* What to produce *
Can you reproduce the stretch of rows from the start through the line containing "click(x=357, y=630)", replacing "dropdown" with "drop-down menu" and leaving everything else unchanged?

* Dataset records *
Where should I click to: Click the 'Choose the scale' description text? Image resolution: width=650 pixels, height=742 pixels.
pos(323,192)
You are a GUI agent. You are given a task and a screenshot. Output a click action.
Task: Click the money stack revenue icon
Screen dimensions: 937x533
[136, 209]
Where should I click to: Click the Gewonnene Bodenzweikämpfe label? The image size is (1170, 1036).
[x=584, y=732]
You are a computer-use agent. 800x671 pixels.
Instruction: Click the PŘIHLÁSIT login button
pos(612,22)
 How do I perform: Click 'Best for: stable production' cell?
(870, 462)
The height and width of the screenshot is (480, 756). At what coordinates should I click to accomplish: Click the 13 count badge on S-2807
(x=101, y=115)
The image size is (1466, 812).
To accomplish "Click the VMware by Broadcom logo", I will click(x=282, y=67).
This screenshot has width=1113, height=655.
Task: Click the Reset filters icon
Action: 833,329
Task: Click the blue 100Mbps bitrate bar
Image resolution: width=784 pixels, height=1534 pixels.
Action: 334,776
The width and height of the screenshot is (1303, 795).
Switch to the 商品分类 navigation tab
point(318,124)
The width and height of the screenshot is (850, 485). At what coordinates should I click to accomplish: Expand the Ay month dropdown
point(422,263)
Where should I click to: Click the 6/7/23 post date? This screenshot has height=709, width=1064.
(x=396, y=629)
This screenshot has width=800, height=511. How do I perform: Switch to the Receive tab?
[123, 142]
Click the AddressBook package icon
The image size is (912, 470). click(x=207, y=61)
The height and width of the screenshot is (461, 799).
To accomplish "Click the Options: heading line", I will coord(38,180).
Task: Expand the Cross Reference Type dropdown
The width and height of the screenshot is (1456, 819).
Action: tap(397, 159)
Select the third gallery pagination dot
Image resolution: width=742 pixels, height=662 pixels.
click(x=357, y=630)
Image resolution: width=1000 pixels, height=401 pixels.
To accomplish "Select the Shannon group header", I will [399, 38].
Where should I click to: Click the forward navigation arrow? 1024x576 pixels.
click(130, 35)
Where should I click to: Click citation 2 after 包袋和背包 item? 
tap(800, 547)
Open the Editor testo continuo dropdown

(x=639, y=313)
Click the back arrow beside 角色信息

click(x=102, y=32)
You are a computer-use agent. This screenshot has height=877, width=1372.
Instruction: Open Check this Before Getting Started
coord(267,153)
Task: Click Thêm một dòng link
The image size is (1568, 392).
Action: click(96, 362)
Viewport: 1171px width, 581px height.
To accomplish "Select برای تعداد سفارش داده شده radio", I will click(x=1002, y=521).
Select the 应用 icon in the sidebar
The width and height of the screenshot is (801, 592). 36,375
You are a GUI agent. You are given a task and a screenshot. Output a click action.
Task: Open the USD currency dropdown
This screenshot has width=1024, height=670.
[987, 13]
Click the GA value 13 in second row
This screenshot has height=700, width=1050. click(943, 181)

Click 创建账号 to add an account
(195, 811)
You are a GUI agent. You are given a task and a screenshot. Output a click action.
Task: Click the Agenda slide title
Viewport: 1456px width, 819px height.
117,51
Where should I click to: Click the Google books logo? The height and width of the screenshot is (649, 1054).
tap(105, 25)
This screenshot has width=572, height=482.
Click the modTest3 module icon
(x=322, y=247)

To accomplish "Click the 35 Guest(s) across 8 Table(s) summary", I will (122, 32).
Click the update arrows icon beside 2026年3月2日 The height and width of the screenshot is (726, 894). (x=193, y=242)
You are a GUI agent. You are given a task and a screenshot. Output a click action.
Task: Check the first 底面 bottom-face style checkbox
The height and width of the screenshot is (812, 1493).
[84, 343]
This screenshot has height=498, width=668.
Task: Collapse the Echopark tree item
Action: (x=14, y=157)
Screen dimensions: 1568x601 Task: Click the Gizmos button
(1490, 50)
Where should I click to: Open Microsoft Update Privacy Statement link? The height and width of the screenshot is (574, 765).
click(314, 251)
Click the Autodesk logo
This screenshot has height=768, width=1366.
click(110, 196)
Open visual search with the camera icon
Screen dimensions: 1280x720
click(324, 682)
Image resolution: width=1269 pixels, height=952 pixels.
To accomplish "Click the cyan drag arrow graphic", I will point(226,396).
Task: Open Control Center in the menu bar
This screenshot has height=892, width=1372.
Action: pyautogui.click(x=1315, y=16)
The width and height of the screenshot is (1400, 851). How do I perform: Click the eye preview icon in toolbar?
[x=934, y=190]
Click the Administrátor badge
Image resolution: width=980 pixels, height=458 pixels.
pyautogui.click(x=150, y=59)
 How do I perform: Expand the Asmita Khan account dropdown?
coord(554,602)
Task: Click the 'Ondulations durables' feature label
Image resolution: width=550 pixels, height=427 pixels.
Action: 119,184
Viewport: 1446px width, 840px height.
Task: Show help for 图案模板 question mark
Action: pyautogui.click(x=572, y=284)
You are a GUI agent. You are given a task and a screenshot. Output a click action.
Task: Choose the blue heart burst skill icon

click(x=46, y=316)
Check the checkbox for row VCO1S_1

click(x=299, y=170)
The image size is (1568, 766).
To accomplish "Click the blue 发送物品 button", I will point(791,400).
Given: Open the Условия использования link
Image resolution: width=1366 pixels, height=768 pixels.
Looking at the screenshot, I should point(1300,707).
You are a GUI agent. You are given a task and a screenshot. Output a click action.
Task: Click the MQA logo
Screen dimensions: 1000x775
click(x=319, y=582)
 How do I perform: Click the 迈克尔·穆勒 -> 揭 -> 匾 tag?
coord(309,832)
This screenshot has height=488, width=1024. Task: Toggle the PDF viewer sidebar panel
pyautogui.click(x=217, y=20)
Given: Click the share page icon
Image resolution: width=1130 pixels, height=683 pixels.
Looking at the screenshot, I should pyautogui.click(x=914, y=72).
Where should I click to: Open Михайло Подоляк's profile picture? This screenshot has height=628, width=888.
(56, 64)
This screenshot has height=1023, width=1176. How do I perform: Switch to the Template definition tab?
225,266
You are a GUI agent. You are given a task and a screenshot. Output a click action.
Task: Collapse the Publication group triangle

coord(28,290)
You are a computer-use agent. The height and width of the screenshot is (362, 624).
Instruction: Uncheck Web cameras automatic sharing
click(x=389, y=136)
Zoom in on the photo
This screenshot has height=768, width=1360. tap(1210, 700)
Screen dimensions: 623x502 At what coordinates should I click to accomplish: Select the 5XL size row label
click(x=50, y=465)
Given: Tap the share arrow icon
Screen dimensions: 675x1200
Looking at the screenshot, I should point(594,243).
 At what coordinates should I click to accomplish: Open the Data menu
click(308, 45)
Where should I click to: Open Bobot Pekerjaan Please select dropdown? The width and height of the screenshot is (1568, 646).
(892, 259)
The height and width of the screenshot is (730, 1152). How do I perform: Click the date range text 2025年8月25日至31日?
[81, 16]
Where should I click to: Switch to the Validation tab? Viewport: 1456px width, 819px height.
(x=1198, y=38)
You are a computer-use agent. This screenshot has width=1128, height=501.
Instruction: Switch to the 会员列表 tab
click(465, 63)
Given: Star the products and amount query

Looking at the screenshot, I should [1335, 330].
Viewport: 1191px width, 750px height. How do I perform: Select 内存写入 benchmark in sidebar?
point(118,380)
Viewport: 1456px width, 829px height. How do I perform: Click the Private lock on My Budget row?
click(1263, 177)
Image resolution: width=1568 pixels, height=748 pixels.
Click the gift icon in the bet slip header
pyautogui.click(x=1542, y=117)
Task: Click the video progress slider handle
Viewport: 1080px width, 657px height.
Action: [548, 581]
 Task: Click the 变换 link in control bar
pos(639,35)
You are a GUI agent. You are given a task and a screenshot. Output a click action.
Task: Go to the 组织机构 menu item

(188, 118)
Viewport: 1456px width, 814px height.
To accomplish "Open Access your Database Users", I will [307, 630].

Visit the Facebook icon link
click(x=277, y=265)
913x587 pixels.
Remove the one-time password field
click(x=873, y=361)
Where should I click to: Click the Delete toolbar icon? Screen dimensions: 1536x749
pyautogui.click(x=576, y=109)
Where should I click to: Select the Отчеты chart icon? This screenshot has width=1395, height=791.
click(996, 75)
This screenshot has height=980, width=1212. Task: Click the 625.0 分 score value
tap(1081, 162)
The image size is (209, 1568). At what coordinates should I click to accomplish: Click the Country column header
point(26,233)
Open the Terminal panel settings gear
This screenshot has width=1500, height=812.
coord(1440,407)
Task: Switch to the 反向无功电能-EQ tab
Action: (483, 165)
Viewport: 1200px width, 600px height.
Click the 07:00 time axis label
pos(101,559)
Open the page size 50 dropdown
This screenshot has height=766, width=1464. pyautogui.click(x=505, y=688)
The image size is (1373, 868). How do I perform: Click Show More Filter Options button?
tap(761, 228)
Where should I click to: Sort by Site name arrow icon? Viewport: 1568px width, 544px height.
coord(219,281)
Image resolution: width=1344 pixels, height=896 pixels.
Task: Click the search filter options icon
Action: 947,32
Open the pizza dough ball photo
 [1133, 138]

* Problem solution *
Where should I click to: Click the 'Choose the scale' description text? Image resolution: width=650 pixels, height=742 pixels.
pos(323,192)
You are a GUI agent. You are given a task and a screenshot. Output a click action.
Task: Click the money stack revenue icon
Screen dimensions: 937x533
[136, 209]
Where should I click to: Click the Gewonnene Bodenzweikämpfe label? The image size is (1170, 1036).
[x=584, y=732]
You are a computer-use agent. 800x671 pixels.
Instruction: Click the PŘIHLÁSIT login button
pos(612,22)
 How do I perform: Click 'Best for: stable production' cell?
(870, 462)
The height and width of the screenshot is (480, 756). At what coordinates should I click to accomplish: Click the 13 count badge on S-2807
(x=101, y=115)
The image size is (1466, 812).
To accomplish "Click the VMware by Broadcom logo", I will click(x=282, y=67).
This screenshot has width=1113, height=655.
Task: Click the Reset filters icon
Action: 833,329
Task: Click the blue 100Mbps bitrate bar
Image resolution: width=784 pixels, height=1534 pixels.
Action: 334,776
The width and height of the screenshot is (1303, 795).
Switch to the 商品分类 navigation tab
point(318,124)
The width and height of the screenshot is (850, 485). At what coordinates should I click to accomplish: Expand the Ay month drop-down menu
point(422,263)
Where should I click to: Click the 6/7/23 post date? This screenshot has height=709, width=1064.
(x=396, y=629)
This screenshot has width=800, height=511. How do I perform: Switch to the Receive tab?
[123, 142]
Click the AddressBook package icon
The image size is (912, 470). click(x=207, y=61)
The height and width of the screenshot is (461, 799).
To accomplish "Click the Options: heading line", I will coord(38,180).
Task: Expand the Cross Reference Type drop-down menu
The width and height of the screenshot is (1456, 819).
Action: tap(397, 159)
Select the third gallery pagination dot
Image resolution: width=742 pixels, height=662 pixels.
click(x=357, y=630)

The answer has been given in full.